Rotational resonance in uniformly 13C-labeled solids: effects on high-resolution magic-angle spinning NMR spectra and applications in structural studies of biomolecular systems.

We describe investigations of the effects of rotational resonance (R(2)) on solid state (13)C NMR spectra of uniformly (13)C-labeled samples obtained under magic-angle spinning (MAS), and of the utility of R(2) measurements as structural probes of peptides and proteins with multiple uniformly labeled residues. We report results for uniformly (13)C-labeled L-alanine and L-valine in polycrystalline form, and for amyloid fibrils formed by the 15-residue peptide A beta(11-25) with uniform labeling of a four-residue segment.

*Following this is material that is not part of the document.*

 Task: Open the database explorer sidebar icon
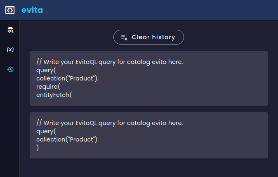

The MAS NMR spectra reveal a novel J-decoupling effect at R(2) conditions that may be useful in spectral assignments for systems with sharp (13)C MAS NMR lines. Pronounced dependences of the apparent isotropic (13)C NMR chemical shifts on MAS frequency near R(2) conditions are also observed. We demonstrate the feasibility of quantitative (13)C-(13)C distance determinations in L-valine, and qualitative determinations of inter-residue (13)C-(13)C contacts in A beta(11-25) fibrils. Finally, we demonstrate a "relayed" R(2) technique that may be useful in structural measurements on systems with poorly resolved (13)C MAS NMR lines.